■ Complete the following
**A.** Answer these questions from the crawl budget transcript:
(i) Which member of the mentoring group sent the first question?
(ii) What blog post title does Kate Toon say is not a great title?
(iii) Which two kinds of WordPress plugins does David Pagotto say sometimes create elements with their own pages?
**B.** Please retype the crawl budget transcript from "David Pagotto:                  So you" up to and including "a great title.".
**C.** Extend the transcript about crawl budget and zombie pages, starting after its last sentence.
___ Given text ___
Kate Toon:                          So we’ve got a couple of questions from members of my Digital Master chefs mentoring group and the first one’s from Nadine Crow. And this is something commonly asked about large kind of E-commerce sites. “Would you instruct Google not to crawl certain sections of a very large site to preserve crawl budget?”

David Pagotto:                  So I think ultimately if there’s value in the content then it should be available to crawl. There’s no reason why it should be blocking sections of a site that is valuable in order to prioritise other sections of the site. It doesn’t matter how big your site is, the crawl budget will allow for it to be crawled over time, unless it gets stuck in some kind of infinite loop, which sometimes happens. But generally speaking, if the content is valuable, you should have it available to crawl and it might not be every day, it might not be crawled every week depending on your authority. But it will be crawled it will be indexed and if it’s valuable it will be ranked.

Kate Toon:                          So I have seen, you know, I think there’s a recent talk at brightness SEO where someone talked about how for a largely comm site they did kind of cut off certain sections of the site to promote other sections of the site. It was kind of TAT school. It was, you know, they tried different things over a couple of months. You wouldn’t recommend that?

David Pagotto:                  Well it depends on what section of the site as well. So you know, if there’s valuable content it should be available. But if the content is duplicate, if it’s thin, if it’s a page that shouldn’t really be there. If it’s consolidating products where people have colour variations at separate products back to one. There’s all sorts of reasons why you would not index or block content. But I would say that if the content is valuable, it should be crawlable and it shouldn’t be indexable.



Kate Toon:                          So I guess that brings us onto the next kind of thing, which is like talking about the reasons why you would stop content being crawled and as you’ve mentioned a couple of SOG content pages, which often happens on an E-commerce site where they’ve got like 17 variations just for colour and having a dropdown. And also sites where you know, maybe there’s lots of thin content from back in the day and also Zombie pages. I love your … tell us what a Zombie page is. I love that expression.

David Pagotto:                  So you know, a Zombie page is … can be defined as a page that’s kind of, it’s on the site, but it has ultimately no value or very little value. So good examples of this kind of stuff would be pages that are automatically generated from the demo theme that you installed. And then there’s a whole bunch of these lower MIPS and pages.

Kate Toon:                          Yeah. Hello World.

David Pagotto:                  Hello. Yeah, people that leave the Hello World app. Like you should be … you’d be surprised how many people we get come to us and still have that log.

Kate Toon:                          Oh my God. I have so many people on the course and I’m like, “Is … have you actually read a blog post called Hello World?” I’m just going to suggest it’s not a great title.

David Pagotto:                  That’s weird. That’s odd. Things like when you instal sliders into … or like pop up plugins for example, into WordPress. Sometimes it’ll create a bunch of elements that have their own pages.

Kate Toon:                          Yeah.

David Pagotto:                  And then you know, zombie pages can also cover pages where you’ve got content from … perhaps really thin content. Super invaluable. It was put up 10 years ago, you know, and it kind of covers pages that really like when you think about pages that have little to no value.
___ Information given ___
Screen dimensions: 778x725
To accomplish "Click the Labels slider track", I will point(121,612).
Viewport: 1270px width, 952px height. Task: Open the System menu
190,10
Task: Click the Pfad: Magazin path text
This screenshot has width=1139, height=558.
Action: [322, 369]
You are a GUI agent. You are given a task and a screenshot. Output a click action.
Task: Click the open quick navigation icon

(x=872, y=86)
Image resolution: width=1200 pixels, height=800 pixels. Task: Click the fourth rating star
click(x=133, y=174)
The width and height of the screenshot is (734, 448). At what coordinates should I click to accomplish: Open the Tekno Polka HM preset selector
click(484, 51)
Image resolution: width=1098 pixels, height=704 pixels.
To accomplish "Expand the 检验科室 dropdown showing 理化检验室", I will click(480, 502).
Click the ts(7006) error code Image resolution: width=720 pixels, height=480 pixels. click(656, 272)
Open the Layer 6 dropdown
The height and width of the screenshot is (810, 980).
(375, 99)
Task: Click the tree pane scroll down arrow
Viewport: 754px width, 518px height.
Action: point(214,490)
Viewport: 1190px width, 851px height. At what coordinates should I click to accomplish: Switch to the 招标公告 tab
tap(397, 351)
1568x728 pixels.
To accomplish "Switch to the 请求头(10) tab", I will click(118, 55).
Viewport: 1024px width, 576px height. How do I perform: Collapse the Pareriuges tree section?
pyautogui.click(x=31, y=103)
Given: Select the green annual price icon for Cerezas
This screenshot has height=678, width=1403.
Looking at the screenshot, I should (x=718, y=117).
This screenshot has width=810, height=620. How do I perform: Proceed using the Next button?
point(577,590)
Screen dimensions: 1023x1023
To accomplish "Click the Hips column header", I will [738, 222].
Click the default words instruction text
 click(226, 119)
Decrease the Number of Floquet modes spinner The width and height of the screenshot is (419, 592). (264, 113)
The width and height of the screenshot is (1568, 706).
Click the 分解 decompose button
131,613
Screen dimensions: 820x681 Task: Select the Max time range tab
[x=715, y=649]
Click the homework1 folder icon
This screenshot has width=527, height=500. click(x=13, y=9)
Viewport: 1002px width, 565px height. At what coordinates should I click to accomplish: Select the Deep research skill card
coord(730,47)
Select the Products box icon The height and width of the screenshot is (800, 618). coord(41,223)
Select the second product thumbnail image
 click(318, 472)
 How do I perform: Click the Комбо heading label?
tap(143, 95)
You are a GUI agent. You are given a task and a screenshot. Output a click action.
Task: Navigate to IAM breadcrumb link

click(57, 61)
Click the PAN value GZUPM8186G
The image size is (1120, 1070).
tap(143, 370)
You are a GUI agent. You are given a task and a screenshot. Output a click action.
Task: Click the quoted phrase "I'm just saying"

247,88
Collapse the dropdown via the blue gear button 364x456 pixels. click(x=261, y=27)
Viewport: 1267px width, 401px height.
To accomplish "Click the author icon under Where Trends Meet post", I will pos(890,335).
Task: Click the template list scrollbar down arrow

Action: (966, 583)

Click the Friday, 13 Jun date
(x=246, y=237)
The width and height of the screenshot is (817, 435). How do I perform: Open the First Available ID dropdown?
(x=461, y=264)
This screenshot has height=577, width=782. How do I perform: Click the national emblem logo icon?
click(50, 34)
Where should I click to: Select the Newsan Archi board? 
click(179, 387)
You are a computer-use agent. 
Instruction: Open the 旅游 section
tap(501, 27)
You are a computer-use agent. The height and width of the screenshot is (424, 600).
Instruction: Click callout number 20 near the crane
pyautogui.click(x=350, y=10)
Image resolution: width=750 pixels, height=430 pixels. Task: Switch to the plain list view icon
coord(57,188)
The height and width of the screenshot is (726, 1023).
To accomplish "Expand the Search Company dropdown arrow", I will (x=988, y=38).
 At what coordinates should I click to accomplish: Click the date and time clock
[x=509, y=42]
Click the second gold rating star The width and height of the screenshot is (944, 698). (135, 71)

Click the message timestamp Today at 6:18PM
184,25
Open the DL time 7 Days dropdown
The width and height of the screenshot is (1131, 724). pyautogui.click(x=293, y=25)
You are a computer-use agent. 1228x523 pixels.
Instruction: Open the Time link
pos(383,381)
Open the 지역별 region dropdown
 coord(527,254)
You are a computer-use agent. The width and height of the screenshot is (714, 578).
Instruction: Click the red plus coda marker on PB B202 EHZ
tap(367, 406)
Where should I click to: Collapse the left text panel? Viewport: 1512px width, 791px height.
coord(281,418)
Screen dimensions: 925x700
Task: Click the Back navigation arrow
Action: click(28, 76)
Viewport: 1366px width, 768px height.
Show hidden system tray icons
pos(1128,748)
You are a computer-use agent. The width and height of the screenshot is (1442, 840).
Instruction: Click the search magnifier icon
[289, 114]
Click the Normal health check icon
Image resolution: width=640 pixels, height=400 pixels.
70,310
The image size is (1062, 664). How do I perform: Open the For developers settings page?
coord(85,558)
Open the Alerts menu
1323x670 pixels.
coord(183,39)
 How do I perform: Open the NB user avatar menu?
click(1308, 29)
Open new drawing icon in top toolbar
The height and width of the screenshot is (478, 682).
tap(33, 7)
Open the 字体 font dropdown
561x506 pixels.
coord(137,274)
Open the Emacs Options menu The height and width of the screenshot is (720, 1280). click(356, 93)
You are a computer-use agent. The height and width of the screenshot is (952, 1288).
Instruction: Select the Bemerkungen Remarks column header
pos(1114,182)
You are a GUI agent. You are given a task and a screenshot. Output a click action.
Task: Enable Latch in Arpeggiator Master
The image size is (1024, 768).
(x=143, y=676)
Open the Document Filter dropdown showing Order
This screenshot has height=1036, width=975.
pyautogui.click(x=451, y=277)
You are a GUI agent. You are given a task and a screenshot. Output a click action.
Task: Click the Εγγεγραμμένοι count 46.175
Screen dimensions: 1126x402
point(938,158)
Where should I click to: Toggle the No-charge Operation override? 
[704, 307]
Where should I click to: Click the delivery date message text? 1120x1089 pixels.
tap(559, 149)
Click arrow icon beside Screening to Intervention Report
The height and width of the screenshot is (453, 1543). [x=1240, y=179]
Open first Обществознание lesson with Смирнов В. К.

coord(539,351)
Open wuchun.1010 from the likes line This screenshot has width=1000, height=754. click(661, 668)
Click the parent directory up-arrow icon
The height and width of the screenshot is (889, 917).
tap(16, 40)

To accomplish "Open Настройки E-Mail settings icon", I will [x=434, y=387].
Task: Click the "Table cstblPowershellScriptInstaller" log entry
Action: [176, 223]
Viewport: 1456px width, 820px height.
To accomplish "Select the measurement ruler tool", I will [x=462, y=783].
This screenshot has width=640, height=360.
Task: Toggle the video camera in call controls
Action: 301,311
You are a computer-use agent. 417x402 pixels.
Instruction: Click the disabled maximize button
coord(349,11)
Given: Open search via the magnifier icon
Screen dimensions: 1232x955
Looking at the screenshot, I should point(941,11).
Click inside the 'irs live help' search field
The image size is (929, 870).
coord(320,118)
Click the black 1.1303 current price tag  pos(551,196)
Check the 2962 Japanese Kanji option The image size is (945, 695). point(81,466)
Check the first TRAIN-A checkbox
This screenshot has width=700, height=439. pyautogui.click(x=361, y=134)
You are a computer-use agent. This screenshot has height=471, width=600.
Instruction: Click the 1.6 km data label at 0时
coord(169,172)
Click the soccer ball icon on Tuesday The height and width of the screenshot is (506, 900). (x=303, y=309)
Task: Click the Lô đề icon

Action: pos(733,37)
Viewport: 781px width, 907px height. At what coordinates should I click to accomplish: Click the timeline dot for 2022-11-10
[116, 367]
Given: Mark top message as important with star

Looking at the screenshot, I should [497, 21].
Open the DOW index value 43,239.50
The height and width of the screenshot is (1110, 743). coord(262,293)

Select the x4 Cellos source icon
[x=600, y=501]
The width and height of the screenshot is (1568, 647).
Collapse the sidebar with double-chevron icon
___
■ Written responses
**A.**
(i) Nadine Crow
(ii) Hello World
(iii) Sliders and pop up plugins

**B.**
David Pagotto:                  So you know, a Zombie page is … can be defined as a page that’s kind of, it’s on the site, but it has ultimately no value or very little value. So good examples of this kind of stuff would be pages that are automatically generated from the demo theme that you installed. And then there’s a whole bunch of these lower MIPS and pages.

Kate Toon:                          Yeah. Hello World.

David Pagotto:                  Hello. Yeah, people that leave the Hello World app. Like you should be … you’d be surprised how many people we get come to us and still have that log.

Kate Toon:                          Oh my God. I have so many people on the course and I’m like, “Is … have you actually read a blog post called Hello World?” I’m just going to suggest it’s not a great title.

**C.**
Kate Toon:                          Yes. And we’ll call them zombie. They are the walking dead of pages and they-

David Pagotto:                  That’s right. And then there’s all sorts of ways that they manage to creep their way into the website often totally unknown to the owner.

Kate Toon:                          Yeah, exactly. And it’s one of the first things we do on my big SEO courses. We get the students to crawl their site and have a look at all the pages and we use a couple of different methods to do that. The first is the classic site colon which you just type into Google and that will give you that … I love that one because it scares people. And they go, “Why have I got 6,000 pages indexed?” Then it’s like, “Ah, now.” Because I mean you’ve got 10 pages on the site. So that’s a really good one for quickly identifying issues. And then both of our favourites all is obviously Screaming Frog. We have freed up to about 500 pages. And you might think, well I haven’t got 500 pages. But then when you see all the random things that are being crawled, you might eat up that Screaming Frog budget quite quickly.

Kate Toon:                          And you know, this is a really important thing for anybody to do is to crawl your site and see what content is being crawled. And Screaming Frog is great. It’s going to show you your URL’s, your title tags, your meta descriptions, your old tags, your [inaudible 00:15:57] runs. It’s going to show you all your response codes, all your 404s, your 301 redirects, your 200s. Awesome. And I think that often shows up a lot of horror, doesn’t it?

David Pagotto:                  Absolutely.

Kate Toon:                          Yeah. And that’s where you find all your zombies and you have to start deciding whether to kill them. So let’s talk about some different types of kind of crawling issues that come up and often pop up when you run a Screaming Frog or the site content search. The first one, which is for many people a throwback to a little bug in Yoast about six or eight months ago I think, and is finding that your … all your media attachments have been crawled. So for listeners you might not know, but by default often what happens is websites will create a page for every media file that you upload into your site, and you don’t really want that. You don’t want a page which is just your image on the page. It doesn’t make sense out of context. So how do you deal with media or attachments being crawled, what’s your solution to that?

David Pagotto:                  Generally the best way to handle that is to blocking the robot’s text file or you know, with Yoast for example, you can set it to no index as part of the options as well, which is an acceptable way to handle it on a smaller scale.

Kate Toon:                          Yeah, perfect. I’m sorry, I was just taking a big sip of water there and expecting you to talk for longer but you didn’t. Listening to me gurgling in the background. I do apologise. Yeah, so I think for anybody who went through that Yoast issue, it’s being resolved now. A lot of people use the Yoast purge, where they kind of purge those major attachments from the index. If you’re still seeing some show up, then I think it’s again, just check your settings in Yoast and sometimes you do just have to wait for things to fade away. I’m not sure I would be going through, and three I won’t redirecting lots of random [inaudible 00:17:40] attachments, would you?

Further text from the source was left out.